L'Odyssée du Rock Progressif L'Odyssée du Rock Progressif

Julie Driscoll - Brian Auger - Trinity

Streetnoise

Karussell [1969]


Au carrefour entre le jazz, la soul et l'avant-prog

Avec la sortie de Streetnoise en 1969, la collaboration déjà originale entre la chanteuse Julie Driscoll et l'organiste Brian Auger atteint un tournant artistique important. L'album est publié sous le nom Julie Driscoll / Brian Auger & The Trinity et se distingue immédiatement par son ampleur : un double album regroupant vingt-quatre titres, mélangeant compositions originales et reprises totalement réinventées.

Une oeuvre charnière à la croisée des styles

Streetnoise surprend par sa diversité esthétique : on y trouve du jazz, du rhythm & blues, de la soul, une énergie psychédélique, des élans avant-gardistes et des textures annonçant certaines formes précoces du rock progressif. L'approche est marquée par la place centrale de l'orgue Hammond, traité non pas comme simple accompagnement, mais comme moteur harmonique, percussif et atmosphérique.

Julie Driscoll, dont la voix est ici tour à tour brûlante, habitée, spectrale ou douce, impose une présence forte et singulière, très en avance sur le paysage vocal britannique de l'époque.
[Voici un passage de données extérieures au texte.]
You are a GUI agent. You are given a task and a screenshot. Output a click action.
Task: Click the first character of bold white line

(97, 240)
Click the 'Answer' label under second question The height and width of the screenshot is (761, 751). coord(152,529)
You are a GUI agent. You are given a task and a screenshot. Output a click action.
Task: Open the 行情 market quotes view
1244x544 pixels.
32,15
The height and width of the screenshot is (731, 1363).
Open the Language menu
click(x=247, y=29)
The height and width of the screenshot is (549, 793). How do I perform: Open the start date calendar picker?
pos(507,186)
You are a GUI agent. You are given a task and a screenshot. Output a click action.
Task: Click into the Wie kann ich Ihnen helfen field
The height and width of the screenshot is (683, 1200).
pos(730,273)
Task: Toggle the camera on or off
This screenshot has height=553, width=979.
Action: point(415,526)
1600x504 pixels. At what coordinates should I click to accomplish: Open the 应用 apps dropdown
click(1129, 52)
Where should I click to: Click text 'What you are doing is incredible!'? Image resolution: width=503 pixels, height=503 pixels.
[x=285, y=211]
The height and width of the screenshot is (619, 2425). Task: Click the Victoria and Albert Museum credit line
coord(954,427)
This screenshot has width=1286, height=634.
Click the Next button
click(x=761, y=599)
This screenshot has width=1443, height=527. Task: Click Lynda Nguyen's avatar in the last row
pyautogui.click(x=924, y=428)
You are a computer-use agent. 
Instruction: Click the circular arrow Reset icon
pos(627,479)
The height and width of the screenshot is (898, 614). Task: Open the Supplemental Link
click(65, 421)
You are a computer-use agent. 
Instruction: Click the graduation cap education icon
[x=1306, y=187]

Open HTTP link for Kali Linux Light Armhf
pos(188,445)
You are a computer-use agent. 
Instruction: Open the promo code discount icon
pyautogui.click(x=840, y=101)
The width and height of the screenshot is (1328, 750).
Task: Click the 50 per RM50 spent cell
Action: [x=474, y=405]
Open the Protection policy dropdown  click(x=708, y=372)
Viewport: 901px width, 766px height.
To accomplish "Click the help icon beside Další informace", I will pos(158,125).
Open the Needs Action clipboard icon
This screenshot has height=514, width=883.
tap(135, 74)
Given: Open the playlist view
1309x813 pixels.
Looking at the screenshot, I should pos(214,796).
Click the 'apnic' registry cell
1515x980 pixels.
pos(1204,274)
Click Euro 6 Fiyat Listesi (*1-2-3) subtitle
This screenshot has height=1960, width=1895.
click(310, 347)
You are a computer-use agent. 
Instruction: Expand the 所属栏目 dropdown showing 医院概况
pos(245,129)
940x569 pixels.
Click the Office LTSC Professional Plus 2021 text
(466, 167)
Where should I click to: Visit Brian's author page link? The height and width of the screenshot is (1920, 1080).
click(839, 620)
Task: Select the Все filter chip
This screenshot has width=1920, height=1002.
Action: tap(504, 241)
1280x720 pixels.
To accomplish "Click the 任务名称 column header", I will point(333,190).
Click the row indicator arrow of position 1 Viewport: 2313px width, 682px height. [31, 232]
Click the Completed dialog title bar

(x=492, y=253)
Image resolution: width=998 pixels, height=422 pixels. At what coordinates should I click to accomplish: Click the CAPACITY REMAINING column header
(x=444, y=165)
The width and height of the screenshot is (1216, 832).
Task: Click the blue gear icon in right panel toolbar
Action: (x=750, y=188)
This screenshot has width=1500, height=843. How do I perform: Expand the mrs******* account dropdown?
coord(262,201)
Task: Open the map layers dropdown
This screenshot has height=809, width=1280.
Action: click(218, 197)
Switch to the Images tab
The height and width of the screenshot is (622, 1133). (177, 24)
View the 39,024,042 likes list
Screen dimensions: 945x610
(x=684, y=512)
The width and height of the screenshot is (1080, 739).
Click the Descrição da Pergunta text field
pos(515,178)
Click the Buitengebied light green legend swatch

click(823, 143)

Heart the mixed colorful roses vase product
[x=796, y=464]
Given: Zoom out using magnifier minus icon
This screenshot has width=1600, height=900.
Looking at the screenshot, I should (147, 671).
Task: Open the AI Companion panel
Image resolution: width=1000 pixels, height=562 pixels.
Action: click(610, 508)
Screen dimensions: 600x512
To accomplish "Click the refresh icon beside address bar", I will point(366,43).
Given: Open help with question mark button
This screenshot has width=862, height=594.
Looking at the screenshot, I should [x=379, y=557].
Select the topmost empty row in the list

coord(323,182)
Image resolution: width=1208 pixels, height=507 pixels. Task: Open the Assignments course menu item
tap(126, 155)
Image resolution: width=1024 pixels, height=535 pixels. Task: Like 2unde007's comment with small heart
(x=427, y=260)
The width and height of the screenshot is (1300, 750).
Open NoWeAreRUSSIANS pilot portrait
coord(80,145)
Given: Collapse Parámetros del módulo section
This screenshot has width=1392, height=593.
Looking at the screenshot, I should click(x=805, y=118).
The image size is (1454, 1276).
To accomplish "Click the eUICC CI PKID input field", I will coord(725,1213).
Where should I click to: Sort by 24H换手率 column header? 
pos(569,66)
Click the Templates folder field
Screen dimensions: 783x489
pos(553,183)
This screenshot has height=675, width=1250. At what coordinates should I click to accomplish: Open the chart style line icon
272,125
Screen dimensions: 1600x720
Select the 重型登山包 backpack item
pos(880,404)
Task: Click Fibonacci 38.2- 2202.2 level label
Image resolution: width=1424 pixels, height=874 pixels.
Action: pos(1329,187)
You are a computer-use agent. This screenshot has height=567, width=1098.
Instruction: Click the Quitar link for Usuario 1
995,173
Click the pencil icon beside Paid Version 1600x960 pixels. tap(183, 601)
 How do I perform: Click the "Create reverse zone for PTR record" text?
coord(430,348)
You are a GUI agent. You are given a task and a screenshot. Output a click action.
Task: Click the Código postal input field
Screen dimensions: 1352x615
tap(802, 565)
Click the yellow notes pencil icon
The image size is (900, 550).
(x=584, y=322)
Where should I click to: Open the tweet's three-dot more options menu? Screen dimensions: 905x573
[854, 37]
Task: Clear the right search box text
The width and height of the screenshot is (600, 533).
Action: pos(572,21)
L'album contient des réinterprétations majeures, notamment "Light My Fire" des Doors, "All Blues" de Miles Davis et "Take Me to the Water" (chant gospel traditionnel), toutes métamorphosées par l'alchimie du groupe.

Les musiciens derrière l'album

La formation créditée sur Streetnoise est composée de Julie Driscoll au chant principal, Brian Auger à l'orgue Hammond et au piano, Dave Ambrose à la basse et Clive Thacker à la batterie. Ces musiciens constituent le cœur de The Trinity, formation déjà active avant cet album. Une dynamique émotionnelle et politique.

Le contexte de création, en pleine année 1969, transparaît dans les choix de tonalité et de répertoire. Les thèmes d'aliénation, de tension sociale, de liberté intérieure et d'explosion créative affleurent dans l'interprétation. Driscoll, qui adoptera peu après le nom Julie Tippetts, est encore à cette période une figure emblématique du Swinging London, associée à une esthétique visuelle et sonore résolument moderne.

L'album porte une dimension dramatique qui dépasse l'exercice stylistique : les chansons semblent chargées d'une urgence intérieure, reflétant les bouleversements culturels, politiques et artistiques de la fin des années 60. AllMusic qualifie l'album d'"étonnamment ambitieux" et "profondément expressif".

Streetnoise est considéré comme l'un des sommets de la collaboration Driscoll-Auger. Dans la discographie de Brian Auger, il occupe une place importante en tant que préfiguration de son futur projet, le Oblivion Express, tandis que pour Julie Driscoll, il représente le sommet de sa période pop-soul avant son basculement vers des formes plus expérimentales et improvisées.